Postado em: Governo de Roraima - 16/07/2017 às 13:37
  • RORAIMA E AMAZONAS
    Repórter: DINA VIEIRA | Edição: ALBANI MENDONÇA | Foto: NETO FIGUEIREDO


    O trabalho começa no dia 24 de julho

     

     

     

     

     

     

     

    A Aderr (Agência de Defesa Agropecuária de Roraima) firmou uma parceria com a Adaf (Agência de Defesa Agroflorestal do Amazonas), a fim de que as duas agências atuem na fiscalização fitossanitária na barreira instalada na vila Jundiá, município de Rorainópolis. O trabalho conjunto terá início no dia 24 de julho.

     

    As equipes, com 30 membros cada, passarão por treinamento dado por agentes da PRF (Polícia Rodoviária Federal), da Receita Federal e do Mapa (Ministério da Agricultura Pecuária e Abastecimento).

     

    De acordo com o diretor de Defesa Vegetal da Aderr, Luís Cláudio Estrella, os técnicos trabalharão com a finalidade de dificultar o trânsito de cargas contaminadas. “As cargas só podem ser transportadas se possuírem a permissão de trânsito vegetal, que só é dada para produtores que possuem o certificado fitossanitário de origem, comprovando que a produção está livre de pragas”, informou.

     

    Roraima aguarda a publicação da Instrução Normativa do Mapa, liberando a exportação de mais de 30 tipos de frutos, que atualmente estão proibidos de ser exportados.

     

    “Essa Instrução conterá uma série de exigências, uma delas, que já temos conhecimento, é que as Unidades Produtoras sejam cadastradas e tenham seu responsável técnico. Sabemos também da rede de monitoramento.
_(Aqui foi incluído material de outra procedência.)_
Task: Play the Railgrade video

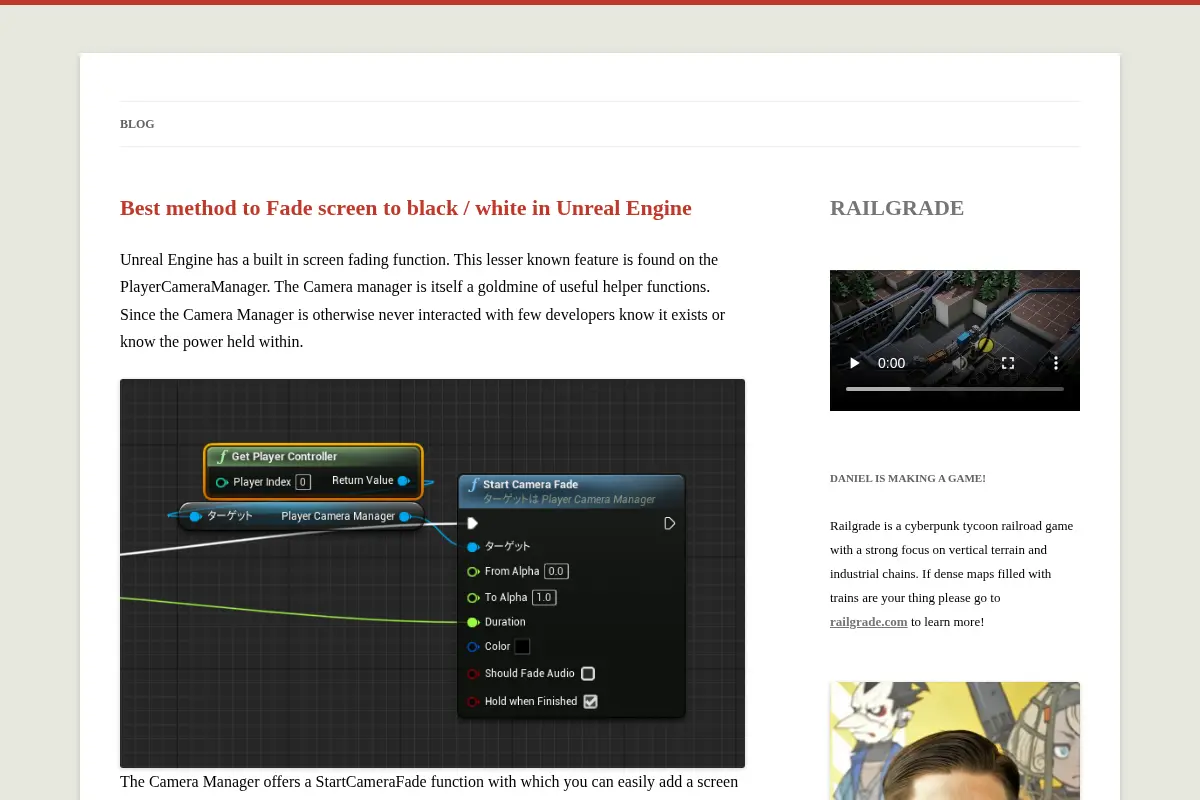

Ainda não tivemos acesso a outros detalhes e aguardamos a publicação do texto”, explicou Estrella.

     

    FRONTEIRA – Recentemente, o Ministério das Relações Exteriores firmou um acordo de cooperação com a Guiana, para que o país volte a atuar no combate à Mosca da Carambola na fronteira com o Brasil.

     

    “Tínhamos um grande problema quanto a isso, pois, mesmo que atuássemos de forma rígida no combate à praga, ela acabava entrando no país pela fronteira, mas, com esse acordo firmado, poderemos ter mais tranquilidade nesse trabalho fitossanitário”, concluiu o diretor.